Engineering dynamic gates in binding pocket of penicillin G acylase to selectively degrade bacterial signaling molecules

The rapid rise of antibiotic-resistant bacteria necessitates the search for alternative, unconventional solutions, such as targeting bacterial communication. Signal disruption can be achieved by enzymatic degradation of signaling compounds, reducing the expression of genes responsible for virulence, biofilm formation, and drug resistance while evading common resistance mechanisms. Therefore, enzymes with such activity have considerable potential as antimicrobial agents for medicine, industry, and other areas of life. Here, we designed molecular gates that control the binding site of penicillin G acylase to shift its preference from native substrate to signaling molecules. Using an ensemble-based design, three variants carrying triple-point mutations were proposed and experimentally characterized. Integrated inference from biochemical and computational analyses demonstrated that these three variants had markedly reduced activity towards penicillin and each preferred specific signal molecules of different pathogenic bacteria, exhibiting up to three orders of magnitude shifts in substrate specificity.

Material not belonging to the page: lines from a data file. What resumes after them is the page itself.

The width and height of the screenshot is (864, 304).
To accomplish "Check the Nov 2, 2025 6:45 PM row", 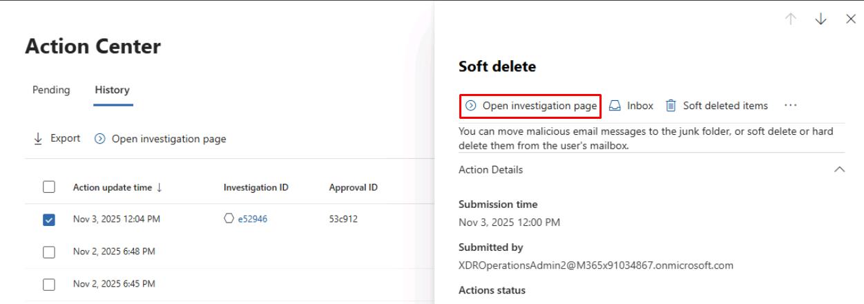I will pos(48,284).
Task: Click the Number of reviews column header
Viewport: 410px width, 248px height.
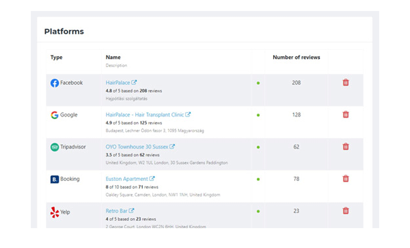Action: [296, 58]
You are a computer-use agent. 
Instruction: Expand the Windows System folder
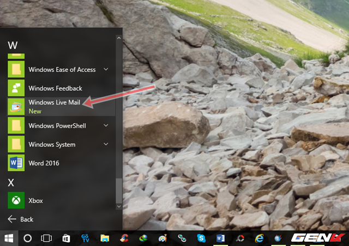(x=106, y=144)
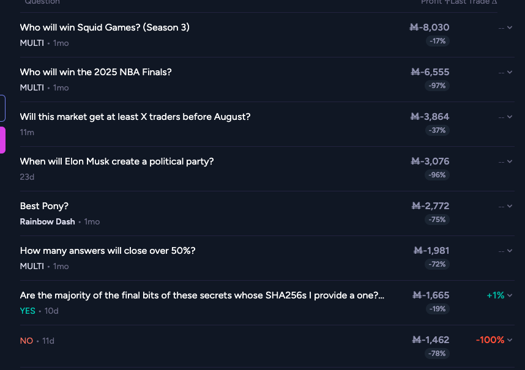Screen dimensions: 525x370
Task: Open When will Elon Musk create a political party
Action: point(116,161)
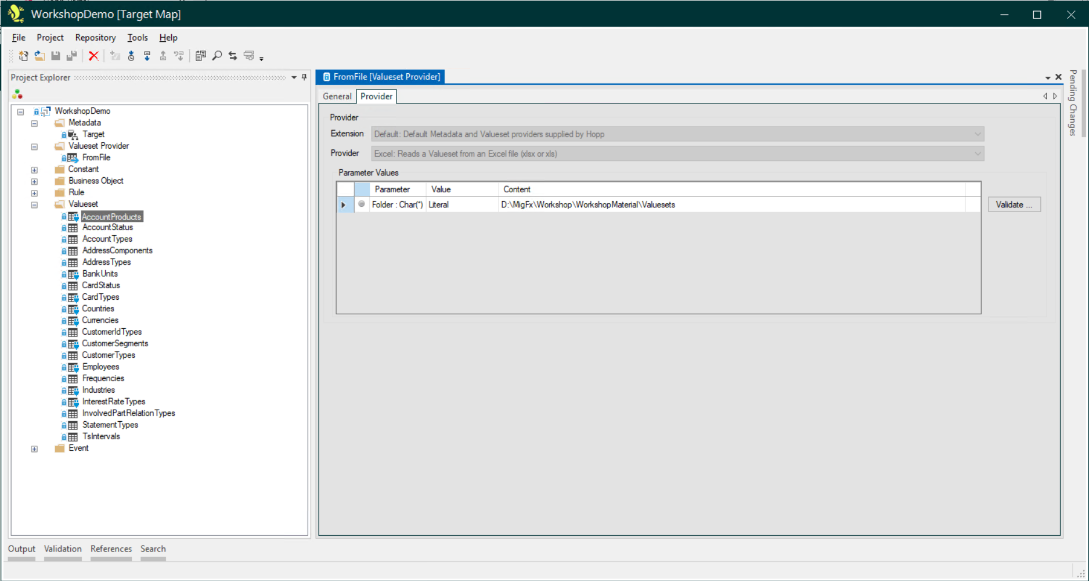Image resolution: width=1089 pixels, height=581 pixels.
Task: Pin the Project Explorer panel
Action: [x=304, y=77]
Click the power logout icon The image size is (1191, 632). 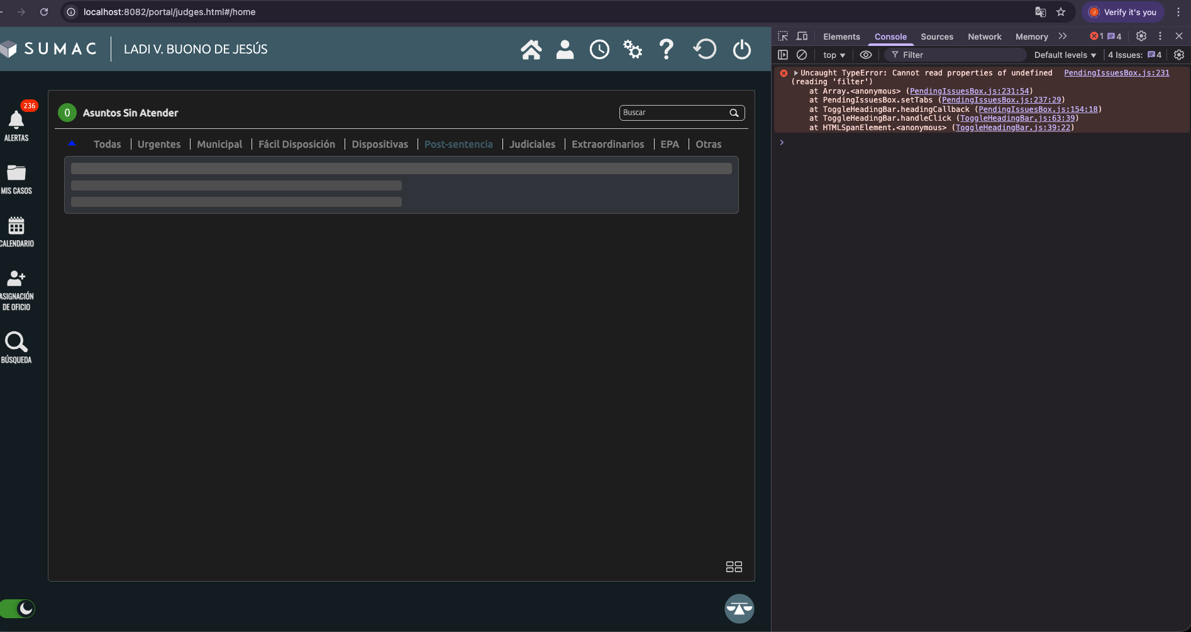click(x=741, y=49)
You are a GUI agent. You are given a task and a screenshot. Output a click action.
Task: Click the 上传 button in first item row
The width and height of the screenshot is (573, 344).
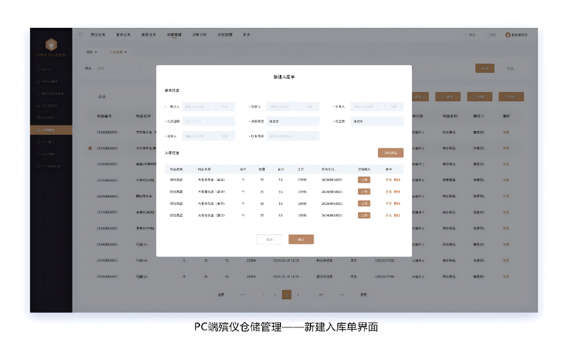click(364, 180)
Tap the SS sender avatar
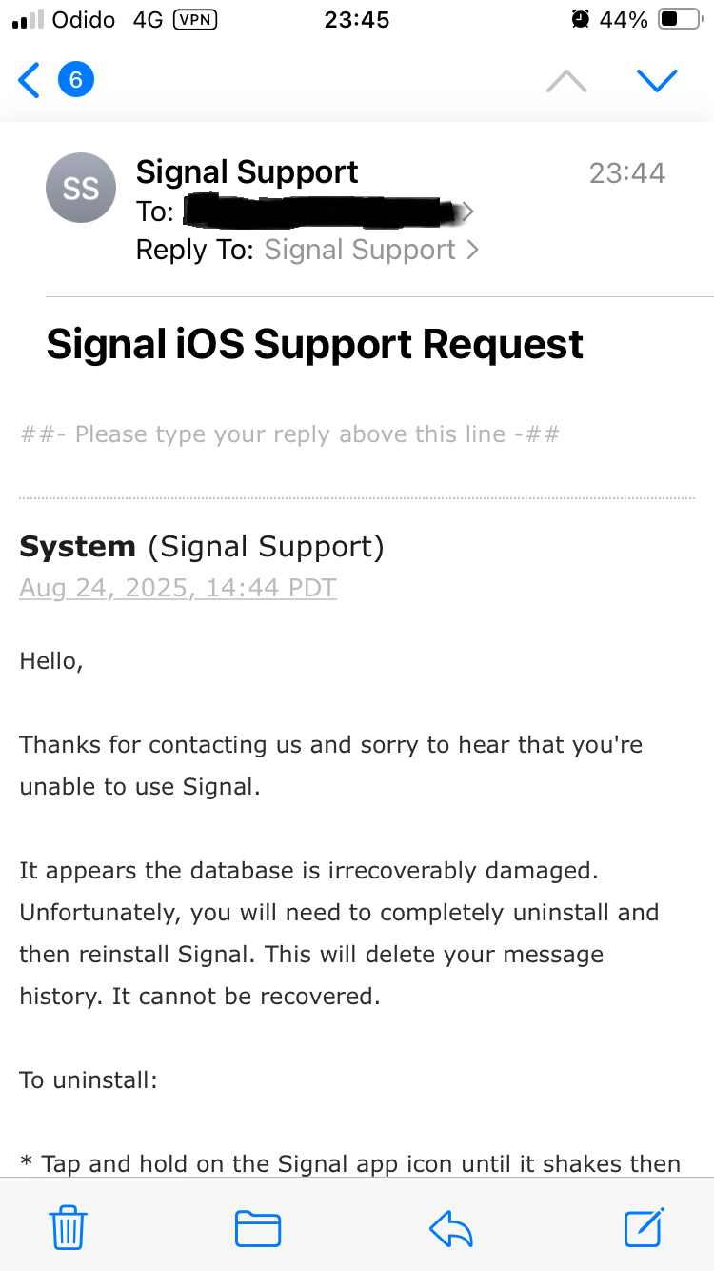Image resolution: width=714 pixels, height=1271 pixels. pyautogui.click(x=81, y=188)
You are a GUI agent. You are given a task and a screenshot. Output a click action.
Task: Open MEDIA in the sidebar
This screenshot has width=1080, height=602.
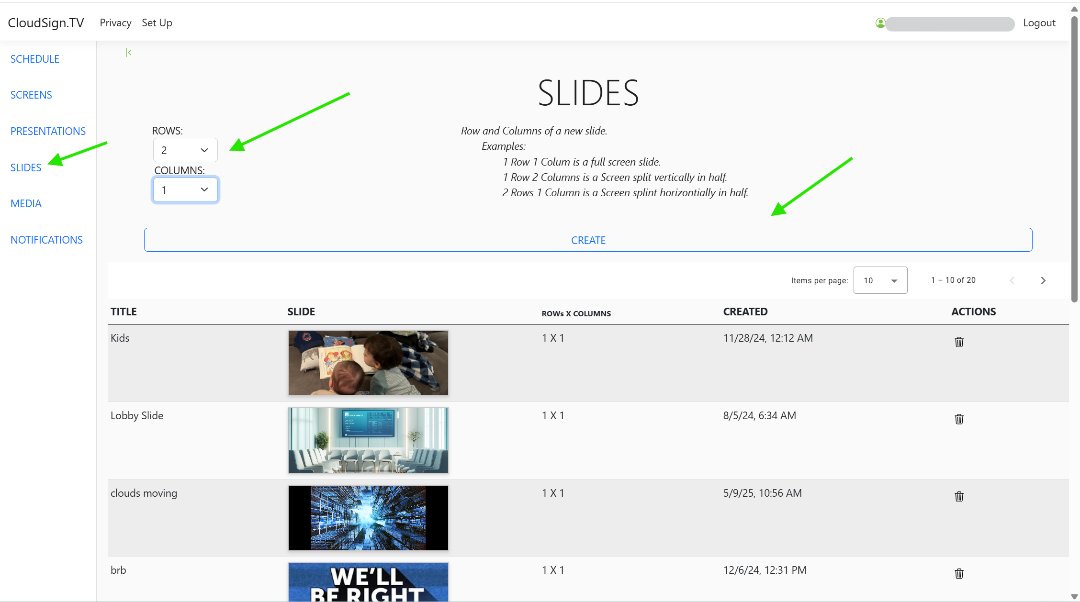pyautogui.click(x=26, y=203)
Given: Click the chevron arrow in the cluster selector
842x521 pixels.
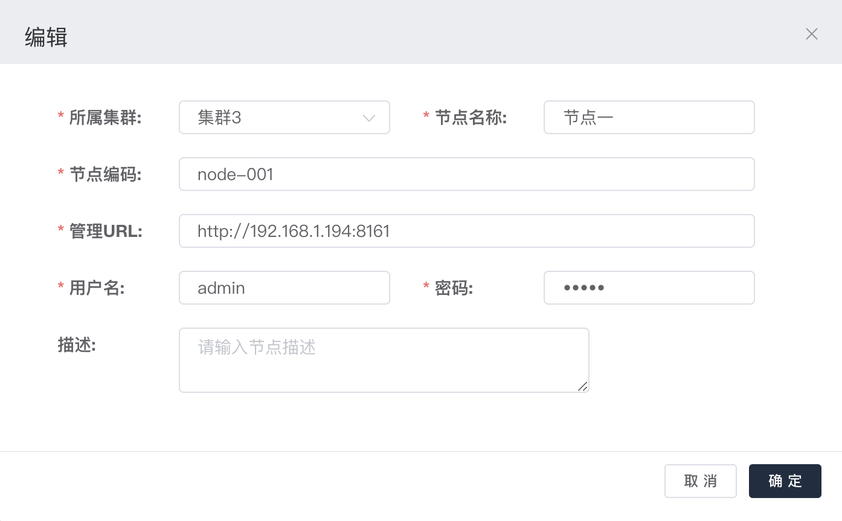Looking at the screenshot, I should point(369,118).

Curiously, while we could consistently expand the pockets in these mutants, the reactive binding of larger substrates was limited, either by overpromoting or overstabilizing the pocket dynamics. Overall, we demonstrated the designability of this acylase for signal disruption and provided insights into the role of appropriately modulated pocket dynamics for such a function. The improved mutants, the knowledge gained, and the computational workflow developed to prioritize large datasets of promising variants may provide a suitable toolbox for future exploration and design of enzymes tailored to disrupt specific signaling pathways as viable antimicrobial agents.